静かなる脅威:アテロームと動脈硬化
私たちの体を網の目のように巡っている血管は、生きていく上で欠かせない大切な器官です。特に、動脈は心臓から送り出された血液を体の隅々まで届けるという重要な役割を担っています。しかし、歳を重ねたり、生活習慣によって、動脈の内側には“アテローム”と呼ばれる脂肪の塊が溜まっていくことがあります。
アテロームは、血管の老化現象の一つと考えられています。動脈は、生まれたばかりの頃は弾力があり滑らかですが、加齢とともに弾力を失い硬くなっていくため、血管の内側に傷がつきやすくなります。すると、その傷を修復しようと、コレステロールや脂肪などが集まってきて、血管の内側に蓄積していきます。これがアテロームの始まりです。
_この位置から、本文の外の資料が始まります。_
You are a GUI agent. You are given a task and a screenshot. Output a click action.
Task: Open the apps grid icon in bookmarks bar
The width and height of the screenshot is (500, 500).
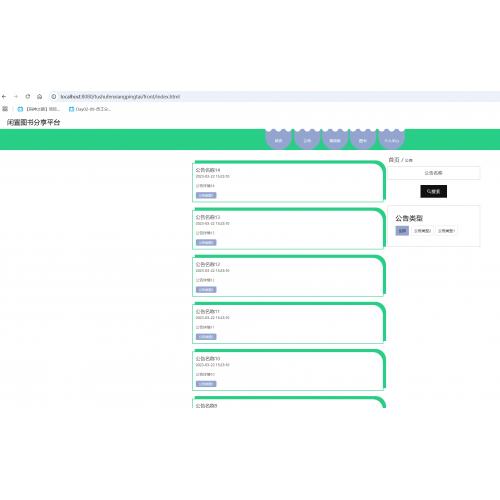[x=5, y=109]
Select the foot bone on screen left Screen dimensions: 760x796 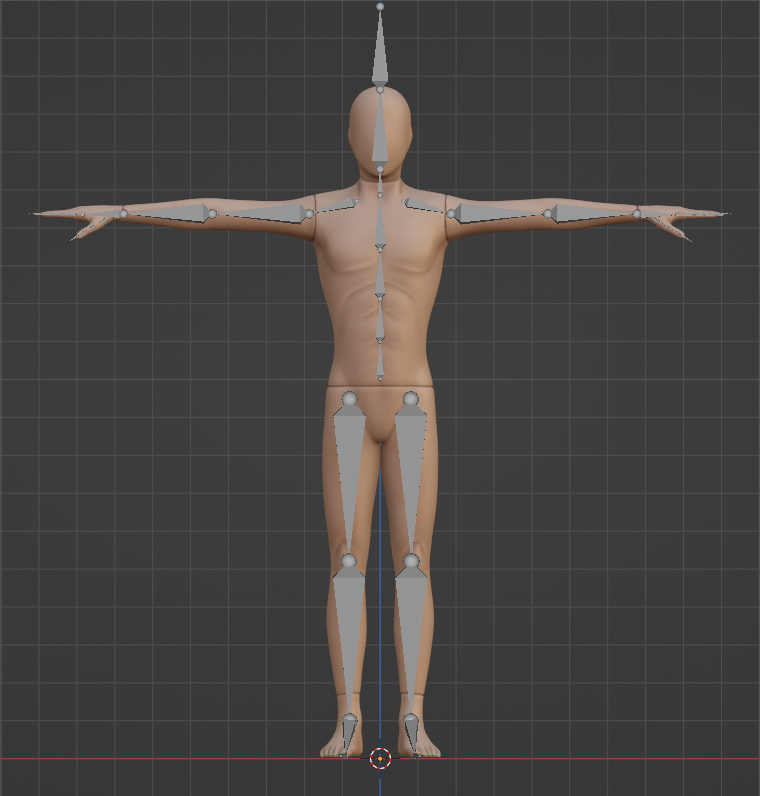tap(348, 737)
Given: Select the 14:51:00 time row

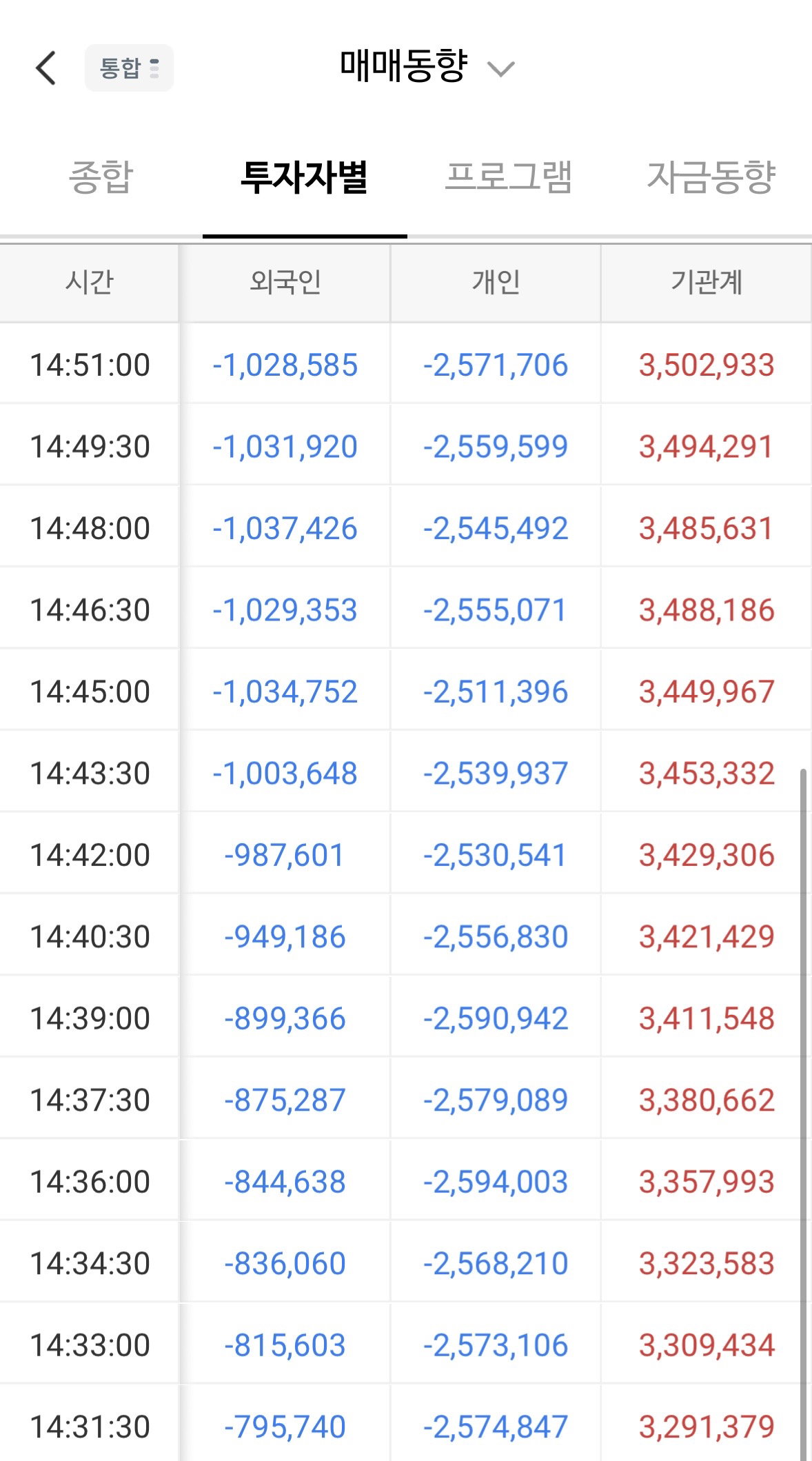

アテロームは、最初は小さくても、徐々に大きくなり、血管の内側を狭くしていきます。 その結果、血液の流れが悪くなり、様々な体の不調につながる可能性があります。例えば、心臓に栄養を送る血管が狭くなると、胸の痛みや圧迫感を感じる狭心症、さらに悪化すると心筋梗塞を引き起こす危険性があります。また、脳の血管が狭くなると、脳梗塞のリスクが高まります。
アテロームの形成を防ぐためには、血管を老化させない生活習慣を心がけることが大切です。バランスの取れた食事、適度な運動、禁煙など、健康的なライフスタイルを維持することで、血管の老化を遅らせ、アテロームの予防に繋がると考えられています。